DEA finds 6 in 10 fake prescription pills laced with deadly dose of fentanyl

NOW: DEA finds 6 in 10 fake prescription pills laced with deadly dose of fentanyl

WISCONSIN (CBS 58) -- The U.S. Drug Enforcement Administration's sounding the alarm after finding six in 10 fake prescription pills laced with a potentially deadly dose of fentanyl.

We want to be clear -- we're talking about counterfeit pills seized by investigators, not the pills you get from a doctor. The DEA just completed its latest annual study, finding the intensity of deadly fentanyl in these pills is greater than ever.

More than half of all fentanyl-laced prescription pills being trafficked across the country now contain so much fentanyl they could kill you.

"The previous number was four in 10 contained a lethal dose, and now DEA's reporting information from our national laboratory system is six in 10," said John McGarry, assistant special agent in Chicago, DEA Wisconsin. 

The latest report emphasizes the increasing need for public awareness. 

"Here in Wisconsin, in the last month, we have seized over 50 kilograms of fentanyl on investigations and tens of thousands of illicit fentanyl pills. Those are numbers we have not seen previously and far eclipse the previous seizure totals year to date," said McGarry. 

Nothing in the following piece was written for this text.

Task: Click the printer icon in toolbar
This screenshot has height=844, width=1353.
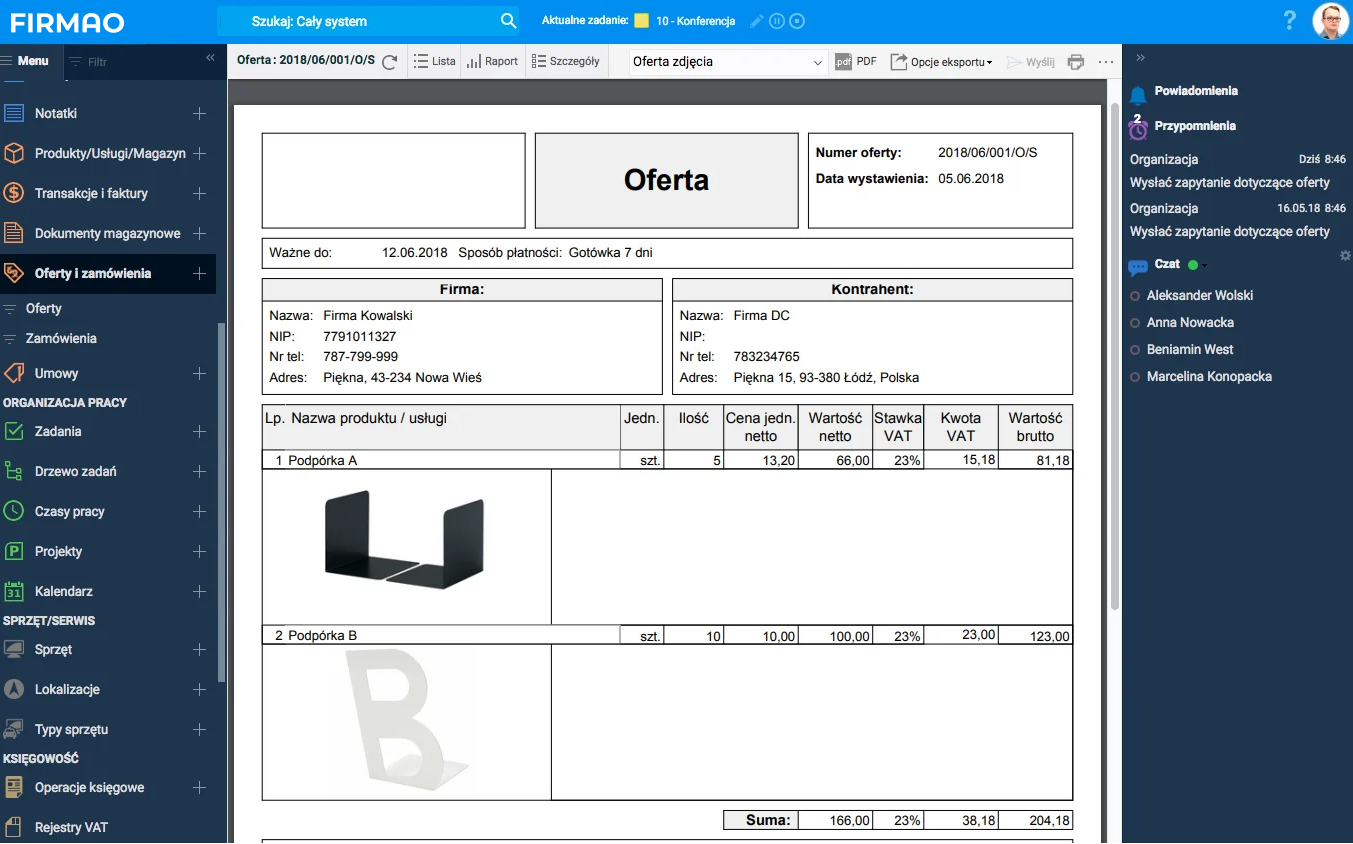Action: point(1076,62)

If you got a pill from a friend or through social media, the DEA's administrator says you might be unknowingly taking one that's mass produced by the Sinaloa cartel and Jalisco cartel in Mexico and disguised as Xanax, oxycodone, Percocet, Vicodin or others. 

"If you haven't procured something from a legitimate medical source, whether that be a pharmacy or a physician via prescription, you are potentially taking a lethal substance into your body," said McGarry.

Logan Rachwal never made it past 19. The UWM student had fentanyl in his body when he died Valentine's Day 2021.

"You know you can look back and say you could do everything you could possibly do right, and this world could rip a kid away from a family in a heartbeat," said Erin Rachwal.

The Rachwals have turned their grief into optimism, hoping to prevent even one family from devastating loss.

"If someone would've said to me 15 years ago, your son's gonna die of drugs, I would've said you're crazy. There's no way, not my kid. And my perspective has changed on that," said Rachwal.

The Love Logan Foundation's got billboards up in New York, on I-94 in Waukesha, and soon some Waukesha bus shelters will have them too. 

Mom, dad, and Logan's brother plan to spend the upcoming two-year anniversary of Logan's death together.

"The most important thing to my husband and I at this point is we just help that other kid, Kaden. You know, he's struggling, and there's so many kids out there who are losing their siblings and they're forgotten about, I mean a lot of attention goes on to the parents," said Rachwal.

The fentanyl problem is twofold. The DEA's trying to go after the cartels, but they're also working to get people to want to stop taking them. 

It's like playing with your life. You just don't know if the pill you got has a deadly dose in it.